═════ Supplied information

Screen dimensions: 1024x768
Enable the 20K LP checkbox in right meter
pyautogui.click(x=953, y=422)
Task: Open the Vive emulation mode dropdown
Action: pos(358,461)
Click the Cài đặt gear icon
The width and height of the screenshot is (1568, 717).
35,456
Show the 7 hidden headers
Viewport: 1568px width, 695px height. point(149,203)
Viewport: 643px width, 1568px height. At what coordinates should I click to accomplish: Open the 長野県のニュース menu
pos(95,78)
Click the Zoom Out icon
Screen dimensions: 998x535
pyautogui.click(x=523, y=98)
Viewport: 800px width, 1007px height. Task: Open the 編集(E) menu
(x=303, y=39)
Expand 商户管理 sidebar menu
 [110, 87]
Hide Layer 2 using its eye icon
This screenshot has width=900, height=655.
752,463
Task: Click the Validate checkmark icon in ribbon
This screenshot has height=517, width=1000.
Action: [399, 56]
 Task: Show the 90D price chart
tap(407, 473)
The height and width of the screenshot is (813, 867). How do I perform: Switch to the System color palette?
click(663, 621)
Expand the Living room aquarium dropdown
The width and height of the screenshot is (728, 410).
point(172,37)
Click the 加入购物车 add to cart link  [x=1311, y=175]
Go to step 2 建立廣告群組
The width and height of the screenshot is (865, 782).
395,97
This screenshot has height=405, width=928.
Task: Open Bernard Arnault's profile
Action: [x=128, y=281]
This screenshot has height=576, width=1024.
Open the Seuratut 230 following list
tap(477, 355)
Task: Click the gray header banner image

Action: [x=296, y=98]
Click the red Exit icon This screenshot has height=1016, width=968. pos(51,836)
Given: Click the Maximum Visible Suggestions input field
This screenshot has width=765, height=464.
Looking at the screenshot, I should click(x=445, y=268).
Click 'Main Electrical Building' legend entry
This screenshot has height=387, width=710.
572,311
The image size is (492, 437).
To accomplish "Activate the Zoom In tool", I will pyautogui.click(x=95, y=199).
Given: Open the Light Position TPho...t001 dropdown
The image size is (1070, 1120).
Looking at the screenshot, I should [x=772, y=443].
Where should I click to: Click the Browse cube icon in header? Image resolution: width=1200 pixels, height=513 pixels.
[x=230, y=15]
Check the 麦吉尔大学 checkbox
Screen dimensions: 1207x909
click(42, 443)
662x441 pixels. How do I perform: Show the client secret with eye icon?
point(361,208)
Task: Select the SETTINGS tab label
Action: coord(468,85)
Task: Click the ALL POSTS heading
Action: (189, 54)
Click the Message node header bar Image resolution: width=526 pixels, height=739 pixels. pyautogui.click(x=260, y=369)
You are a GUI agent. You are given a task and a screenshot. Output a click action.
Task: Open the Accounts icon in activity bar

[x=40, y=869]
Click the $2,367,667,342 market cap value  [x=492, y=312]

══════════

*To do*. In the entries above, find the line holding "The width and height of the screenshot is (728, 410)." and the line holding "The image size is (492, 437).", then retype exactly those two lines and every line between them, and nothing else.

*Problem solution*.
The width and height of the screenshot is (728, 410).
point(172,37)
Click the 加入购物车 add to cart link  [x=1311, y=175]
Go to step 2 建立廣告群組
The width and height of the screenshot is (865, 782).
395,97
This screenshot has height=405, width=928.
Task: Open Bernard Arnault's profile
Action: [x=128, y=281]
This screenshot has height=576, width=1024.
Open the Seuratut 230 following list
tap(477, 355)
Task: Click the gray header banner image

Action: [x=296, y=98]
Click the red Exit icon This screenshot has height=1016, width=968. pos(51,836)
Given: Click the Maximum Visible Suggestions input field
This screenshot has width=765, height=464.
Looking at the screenshot, I should click(x=445, y=268).
Click 'Main Electrical Building' legend entry
This screenshot has height=387, width=710.
572,311
The image size is (492, 437).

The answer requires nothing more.